Rewrite the lines of the records, starting with the line that contains "coordinates (320, 23)." and going on through the line that contains "The image size is (1220, 560).", as a Markdown table with the columns Row and Line Text, one numbered row per line. Leave out blank lines.

* **Exercise data**:
________________
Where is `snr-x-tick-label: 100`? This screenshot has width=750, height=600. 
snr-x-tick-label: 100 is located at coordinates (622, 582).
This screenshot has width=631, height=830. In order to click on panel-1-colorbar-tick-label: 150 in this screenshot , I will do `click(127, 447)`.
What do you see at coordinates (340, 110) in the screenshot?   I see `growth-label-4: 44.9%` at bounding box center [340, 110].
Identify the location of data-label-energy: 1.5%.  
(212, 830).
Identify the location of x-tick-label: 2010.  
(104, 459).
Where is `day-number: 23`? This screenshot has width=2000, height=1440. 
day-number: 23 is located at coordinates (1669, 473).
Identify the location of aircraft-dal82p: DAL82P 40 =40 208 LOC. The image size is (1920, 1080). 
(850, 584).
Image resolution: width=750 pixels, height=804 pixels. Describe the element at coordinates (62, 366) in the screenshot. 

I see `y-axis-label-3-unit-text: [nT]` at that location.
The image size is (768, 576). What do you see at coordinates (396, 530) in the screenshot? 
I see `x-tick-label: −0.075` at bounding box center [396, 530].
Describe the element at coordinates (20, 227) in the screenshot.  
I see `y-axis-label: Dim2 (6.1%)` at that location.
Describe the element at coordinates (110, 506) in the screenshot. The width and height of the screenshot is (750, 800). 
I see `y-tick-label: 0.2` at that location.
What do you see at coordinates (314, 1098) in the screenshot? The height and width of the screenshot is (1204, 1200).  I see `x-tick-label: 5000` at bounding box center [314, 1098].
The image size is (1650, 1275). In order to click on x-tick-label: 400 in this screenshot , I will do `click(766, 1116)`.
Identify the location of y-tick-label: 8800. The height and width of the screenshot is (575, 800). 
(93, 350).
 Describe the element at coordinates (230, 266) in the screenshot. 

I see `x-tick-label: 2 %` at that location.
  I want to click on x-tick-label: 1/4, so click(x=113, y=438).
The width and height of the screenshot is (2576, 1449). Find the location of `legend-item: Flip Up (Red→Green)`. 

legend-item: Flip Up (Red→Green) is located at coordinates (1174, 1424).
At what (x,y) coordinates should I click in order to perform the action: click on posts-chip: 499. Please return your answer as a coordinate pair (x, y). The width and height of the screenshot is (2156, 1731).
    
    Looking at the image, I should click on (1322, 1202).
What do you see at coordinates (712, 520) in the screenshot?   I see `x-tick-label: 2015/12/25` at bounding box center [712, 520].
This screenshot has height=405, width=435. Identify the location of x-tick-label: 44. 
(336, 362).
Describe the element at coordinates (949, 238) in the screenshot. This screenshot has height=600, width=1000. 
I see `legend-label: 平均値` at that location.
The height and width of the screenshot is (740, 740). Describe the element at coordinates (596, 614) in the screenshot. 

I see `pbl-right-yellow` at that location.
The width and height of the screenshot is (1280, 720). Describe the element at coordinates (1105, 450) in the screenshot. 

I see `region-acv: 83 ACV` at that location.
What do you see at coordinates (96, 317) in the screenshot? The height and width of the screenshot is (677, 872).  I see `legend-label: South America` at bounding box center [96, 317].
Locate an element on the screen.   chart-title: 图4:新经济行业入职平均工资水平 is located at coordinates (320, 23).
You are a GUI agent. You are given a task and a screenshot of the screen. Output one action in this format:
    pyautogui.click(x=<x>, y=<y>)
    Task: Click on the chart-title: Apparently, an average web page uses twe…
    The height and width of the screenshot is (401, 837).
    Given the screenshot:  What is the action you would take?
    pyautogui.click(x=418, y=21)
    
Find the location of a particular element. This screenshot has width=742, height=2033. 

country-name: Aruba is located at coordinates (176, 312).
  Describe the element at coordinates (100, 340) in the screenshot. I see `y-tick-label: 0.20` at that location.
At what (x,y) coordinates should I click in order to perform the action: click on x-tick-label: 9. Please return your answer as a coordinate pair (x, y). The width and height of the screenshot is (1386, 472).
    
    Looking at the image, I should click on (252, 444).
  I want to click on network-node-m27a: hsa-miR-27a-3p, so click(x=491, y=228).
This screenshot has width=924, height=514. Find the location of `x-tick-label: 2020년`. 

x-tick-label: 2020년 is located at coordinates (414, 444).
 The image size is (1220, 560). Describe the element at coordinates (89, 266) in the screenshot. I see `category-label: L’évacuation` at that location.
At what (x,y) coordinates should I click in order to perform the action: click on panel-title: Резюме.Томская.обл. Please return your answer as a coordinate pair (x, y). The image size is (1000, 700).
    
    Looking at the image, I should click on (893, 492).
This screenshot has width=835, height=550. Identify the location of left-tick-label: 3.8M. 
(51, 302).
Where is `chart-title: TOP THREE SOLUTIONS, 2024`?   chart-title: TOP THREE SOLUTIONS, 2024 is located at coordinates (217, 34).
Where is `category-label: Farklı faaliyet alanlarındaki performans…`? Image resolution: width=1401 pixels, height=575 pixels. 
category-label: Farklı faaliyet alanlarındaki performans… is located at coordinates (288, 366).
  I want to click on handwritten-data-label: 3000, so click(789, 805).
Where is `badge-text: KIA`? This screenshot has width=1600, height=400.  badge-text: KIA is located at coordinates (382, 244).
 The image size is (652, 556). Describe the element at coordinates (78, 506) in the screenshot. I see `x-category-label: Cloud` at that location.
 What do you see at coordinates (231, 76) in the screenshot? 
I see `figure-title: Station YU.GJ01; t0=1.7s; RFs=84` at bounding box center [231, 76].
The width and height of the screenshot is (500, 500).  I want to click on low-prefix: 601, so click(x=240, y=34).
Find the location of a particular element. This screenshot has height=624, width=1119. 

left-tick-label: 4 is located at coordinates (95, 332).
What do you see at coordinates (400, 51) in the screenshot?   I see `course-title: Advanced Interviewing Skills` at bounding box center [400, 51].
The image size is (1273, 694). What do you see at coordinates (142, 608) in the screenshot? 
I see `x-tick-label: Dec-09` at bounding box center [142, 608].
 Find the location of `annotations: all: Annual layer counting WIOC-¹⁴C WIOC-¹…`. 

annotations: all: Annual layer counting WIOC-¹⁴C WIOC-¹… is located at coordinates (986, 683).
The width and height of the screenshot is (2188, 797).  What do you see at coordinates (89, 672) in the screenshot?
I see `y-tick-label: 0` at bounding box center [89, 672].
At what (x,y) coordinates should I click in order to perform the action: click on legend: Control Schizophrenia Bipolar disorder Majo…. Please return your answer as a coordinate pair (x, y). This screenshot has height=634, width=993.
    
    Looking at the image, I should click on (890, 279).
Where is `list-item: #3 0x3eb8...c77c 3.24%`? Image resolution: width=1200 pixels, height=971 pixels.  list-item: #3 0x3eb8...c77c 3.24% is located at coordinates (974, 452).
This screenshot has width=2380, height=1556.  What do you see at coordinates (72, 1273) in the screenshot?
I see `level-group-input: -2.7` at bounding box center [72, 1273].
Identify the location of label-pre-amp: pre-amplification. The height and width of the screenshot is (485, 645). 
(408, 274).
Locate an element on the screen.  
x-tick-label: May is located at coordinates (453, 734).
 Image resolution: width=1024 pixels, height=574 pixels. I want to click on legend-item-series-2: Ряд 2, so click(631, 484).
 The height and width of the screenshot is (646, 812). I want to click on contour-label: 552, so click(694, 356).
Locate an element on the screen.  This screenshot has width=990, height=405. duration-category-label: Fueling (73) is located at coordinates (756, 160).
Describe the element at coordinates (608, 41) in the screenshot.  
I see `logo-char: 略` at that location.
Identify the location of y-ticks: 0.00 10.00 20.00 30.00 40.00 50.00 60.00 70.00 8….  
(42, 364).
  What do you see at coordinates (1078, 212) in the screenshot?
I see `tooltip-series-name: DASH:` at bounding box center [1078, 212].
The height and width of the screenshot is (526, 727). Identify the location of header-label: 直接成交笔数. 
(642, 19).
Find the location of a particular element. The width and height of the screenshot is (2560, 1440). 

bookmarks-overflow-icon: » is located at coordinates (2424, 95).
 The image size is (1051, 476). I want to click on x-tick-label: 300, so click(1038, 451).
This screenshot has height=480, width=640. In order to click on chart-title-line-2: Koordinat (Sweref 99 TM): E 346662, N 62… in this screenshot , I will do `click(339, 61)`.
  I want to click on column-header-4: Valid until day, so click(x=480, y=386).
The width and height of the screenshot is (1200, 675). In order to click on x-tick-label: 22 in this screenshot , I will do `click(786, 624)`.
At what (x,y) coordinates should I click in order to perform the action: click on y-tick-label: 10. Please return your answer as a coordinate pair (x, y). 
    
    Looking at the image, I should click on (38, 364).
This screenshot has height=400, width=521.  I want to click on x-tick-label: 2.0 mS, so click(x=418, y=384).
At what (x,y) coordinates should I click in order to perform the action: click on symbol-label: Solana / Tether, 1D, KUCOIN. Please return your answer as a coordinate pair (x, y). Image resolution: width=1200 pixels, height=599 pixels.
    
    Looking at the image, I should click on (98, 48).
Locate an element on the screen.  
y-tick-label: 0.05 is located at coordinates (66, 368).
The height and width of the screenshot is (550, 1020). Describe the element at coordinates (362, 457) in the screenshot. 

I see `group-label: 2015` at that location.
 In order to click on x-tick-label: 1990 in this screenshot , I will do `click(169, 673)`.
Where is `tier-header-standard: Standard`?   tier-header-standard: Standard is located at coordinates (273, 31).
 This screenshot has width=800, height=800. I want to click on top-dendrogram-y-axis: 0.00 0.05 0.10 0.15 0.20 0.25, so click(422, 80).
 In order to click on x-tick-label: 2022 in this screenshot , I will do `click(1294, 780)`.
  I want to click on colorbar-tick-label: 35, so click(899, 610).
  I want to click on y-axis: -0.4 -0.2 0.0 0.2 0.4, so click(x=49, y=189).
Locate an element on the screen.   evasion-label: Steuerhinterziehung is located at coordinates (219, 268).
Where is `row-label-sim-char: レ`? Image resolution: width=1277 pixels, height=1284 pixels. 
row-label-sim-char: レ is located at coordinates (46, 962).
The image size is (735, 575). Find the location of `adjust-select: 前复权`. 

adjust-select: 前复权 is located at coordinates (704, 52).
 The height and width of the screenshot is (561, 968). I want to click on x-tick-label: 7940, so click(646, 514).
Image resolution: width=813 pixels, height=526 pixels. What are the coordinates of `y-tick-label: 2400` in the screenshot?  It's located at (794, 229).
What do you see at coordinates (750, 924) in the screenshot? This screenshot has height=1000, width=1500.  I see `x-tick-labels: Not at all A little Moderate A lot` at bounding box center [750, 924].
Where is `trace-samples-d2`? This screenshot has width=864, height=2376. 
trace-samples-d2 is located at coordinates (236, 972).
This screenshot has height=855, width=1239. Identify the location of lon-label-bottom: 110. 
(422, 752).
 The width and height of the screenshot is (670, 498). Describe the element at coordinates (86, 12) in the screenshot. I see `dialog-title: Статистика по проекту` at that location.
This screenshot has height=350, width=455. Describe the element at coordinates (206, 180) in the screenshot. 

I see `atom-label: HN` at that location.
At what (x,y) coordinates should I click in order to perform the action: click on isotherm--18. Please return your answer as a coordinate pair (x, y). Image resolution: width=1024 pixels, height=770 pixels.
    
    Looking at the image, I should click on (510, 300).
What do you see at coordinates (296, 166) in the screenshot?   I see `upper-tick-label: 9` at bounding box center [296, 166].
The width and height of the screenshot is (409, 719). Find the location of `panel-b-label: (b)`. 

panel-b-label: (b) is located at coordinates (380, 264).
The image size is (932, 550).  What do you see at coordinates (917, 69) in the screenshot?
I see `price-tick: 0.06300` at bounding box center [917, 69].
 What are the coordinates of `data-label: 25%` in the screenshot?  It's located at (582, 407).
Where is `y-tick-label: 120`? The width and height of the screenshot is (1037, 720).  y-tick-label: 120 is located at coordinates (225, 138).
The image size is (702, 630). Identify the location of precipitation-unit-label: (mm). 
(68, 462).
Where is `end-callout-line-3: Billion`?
________________
* **Result of this task**:
| Row | Line Text |
|---|---|
| 1 | Locate an element on the screen.   chart-title: 图4:新经济行业入职平均工资水平 is located at coordinates (320, 23). |
| 2 | You are a GUI agent. You are given a task and a screenshot of the screen. Output one action in this format: |
| 3 |     pyautogui.click(x=<x>, y=<y>) |
| 4 |     Task: Click on the chart-title: Apparently, an average web page uses twe… |
| 5 |     The height and width of the screenshot is (401, 837). |
| 6 |     Given the screenshot:  What is the action you would take? |
| 7 |     pyautogui.click(x=418, y=21) |
| 8 | Find the location of a particular element. This screenshot has width=742, height=2033.  |
| 9 | country-name: Aruba is located at coordinates (176, 312). |
| 10 |   Describe the element at coordinates (100, 340) in the screenshot. I see `y-tick-label: 0.20` at that location. |
| 11 | At what (x,y) coordinates should I click in order to perform the action: click on x-tick-label: 9. Please return your answer as a coordinate pair (x, y). The width and height of the screenshot is (1386, 472). |
| 12 |     Looking at the image, I should click on (252, 444). |
| 13 |   I want to click on network-node-m27a: hsa-miR-27a-3p, so click(x=491, y=228). |
| 14 | This screenshot has width=924, height=514. Find the location of `x-tick-label: 2020년`.  |
| 15 | x-tick-label: 2020년 is located at coordinates (414, 444). |
| 16 |  The image size is (1220, 560). Describe the element at coordinates (89, 266) in the screenshot. I see `category-label: L’évacuation` at that location. |